Inspired by her own experience, Jaye asked visitors to lie down on cots to view a woman inside a magnetic resonance imaging machine, choreographed onscreen as if in a dance, while other visitors watched from the sidelines.

Jaye is very interested in inviting viewers in, while upending expectations of what happens in spaces and how we are supposed to behave.

“When you watch a film, you sit in a theatre, the lights are turned off and you watch a screen in front of you. It starts and it ends, you leave and everyone is complicit,” said Jaye. “When I went into my thesis, the question I was trying to answer was, ‘Can I make a film that doesn’t rely on narrative to keep people in the room? How do I keep people engaged? Can I do it with world and with character, and with atmosphere and tone, but without a story?’”

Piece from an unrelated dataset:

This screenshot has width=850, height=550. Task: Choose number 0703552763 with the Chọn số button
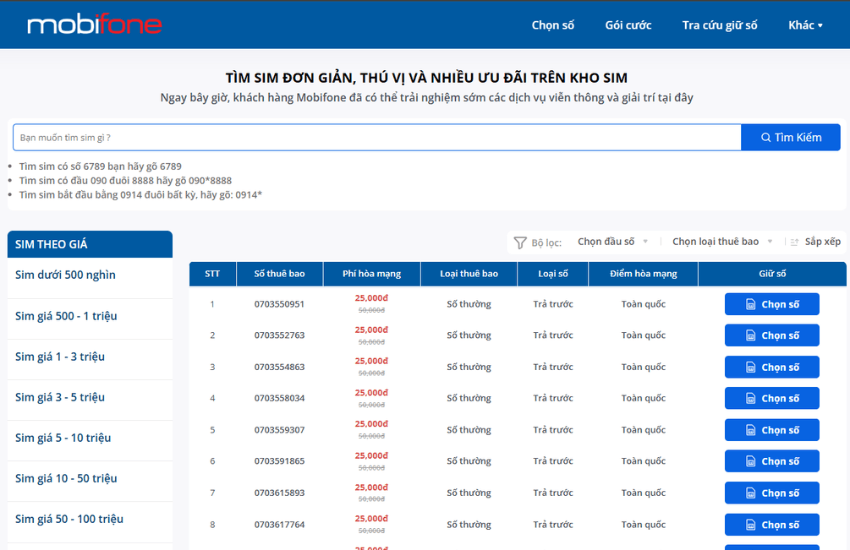(x=772, y=335)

At Theatre Passe Muraille, library desks and shelves are surrounded by eight video screens set up in a 360-degree configuration. Eight characters, including the titular Miriam, appear on the screens, going about their business.

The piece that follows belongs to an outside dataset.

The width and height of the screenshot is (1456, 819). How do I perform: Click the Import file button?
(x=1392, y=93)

“You can stand and look. But you can’t absorb all of it by just facing one way because there are people all around you,” said Jaye.

Inspired by the power of Janet Cardiff’s acclaimed 2001 sound sculpture “Forty Part Motet,” in which 40 speakers, each representing a voice in a choir, surround the listener, Jaye played with audio design to enhance her work’s sonic intensity.

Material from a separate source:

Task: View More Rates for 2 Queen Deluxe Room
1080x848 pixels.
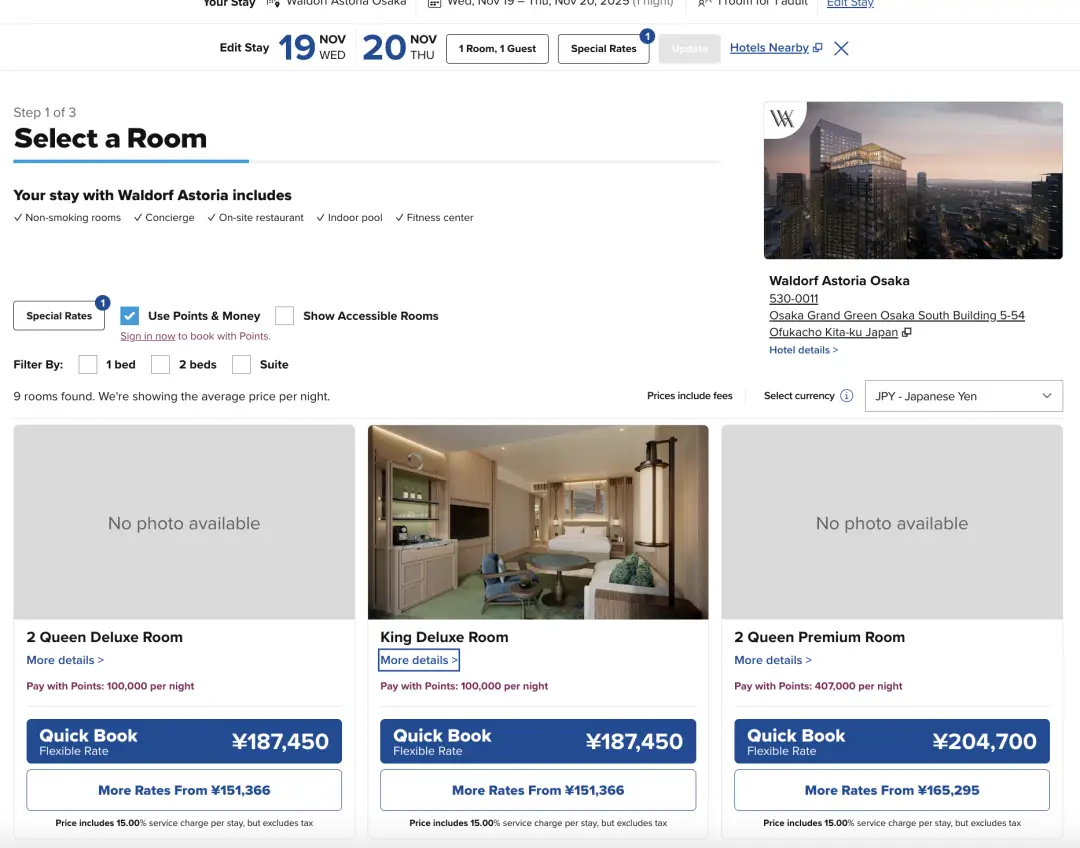Action: (x=184, y=790)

Tickets are scheduled for one-hour intervals, during which time visitors can walk around or move through the space on wheeled chairs, peering inside folders and other written materials. Jaye has also hidden notes for the more curious to uncover.

“People really like trying to gather and make meaning out of what they are seeing because there is no plot,” she said. “There are people who really want to understand what the story is and there are people who just let it hit them. But it’s just this very visceral, strange fever dream with all these odd characters gathered in this library.”